At present, the rigid esophagoscopy remains the universally preferred method of extracting foreign bodies from the esophagus with a success rate between 94% and 100%.37 Incidence of esophageal perforation with rigid esophagoscopy was 0.34% with a mortality rate of 0.05%.38 In our study, incidence of complication was 8.33% due to sharp nature of some of the foreign bodies, long duration of impaction, late presentation to the hospitals, and lack of appropriate facilities. All esophageal mucosal injuries and lacerations were successfully managed conservatively with nasogastric tube feeding; parenteral vital signs were monitored closely, as we looked out for clinical features of mediastinitis. They were counseled and follow-up in outpatients clinic for several weeks.11
Prompt endoscopic intervention is the gold standard for all complicated or high-risk situations, with particular relevance to sharp and pointed foreign bodies, such as dentures with protruding hooks, shaving blades, and open safety pins, which increase the danger of perforation. In our hospital, we did not have functional flexible esophagoscopy, so we were left with only the option of using the rigid esophagoscope. In our study, five complications were observed; therefore, removal techniques other than endoscopy were preferred. In planning the extraction, one of the important points to consider is the proper choice of the instruments. In our study, the greatest part of the extraction was performed through negus esophagoscope with esophageal forceps in general anesthesia, and it showed a very low percentage of complications.
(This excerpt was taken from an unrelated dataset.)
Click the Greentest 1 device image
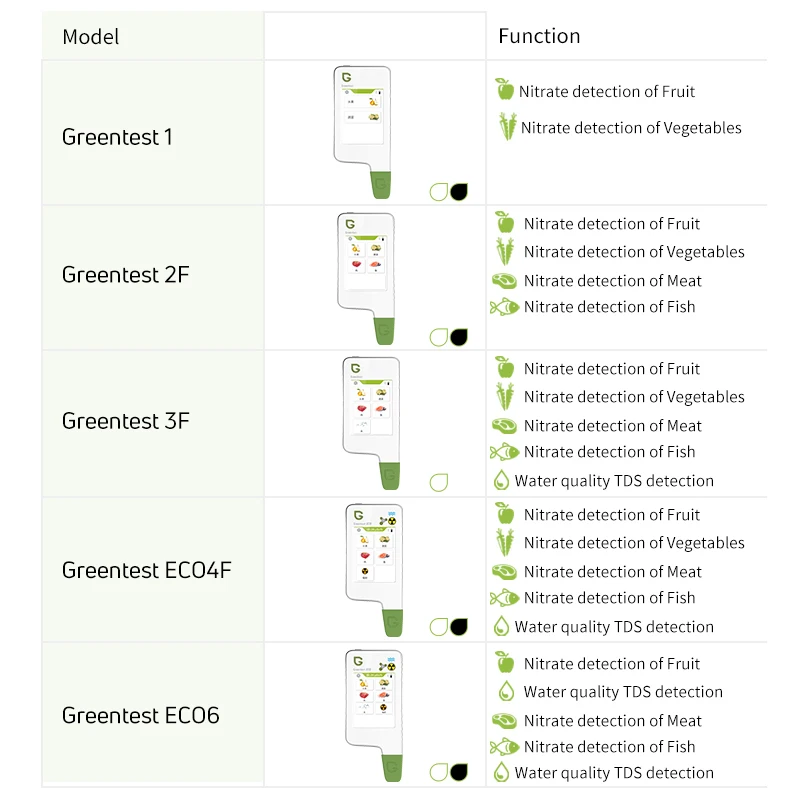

The management of impacted esophageal foreign bodies with rigid esophagoscopy is an effective and safe procedure despite its challenges. The inadequacy of adult supervision has been largely reported and shows the importance of the implementation of education campaigns meant to properly estimate the overall risks and decrease FB ingestion. So, doctor’s role is fundamental in educating adult dealing with children, not only from a preventive point of view but also in diminishing the impact that this kind of injuries has on public health.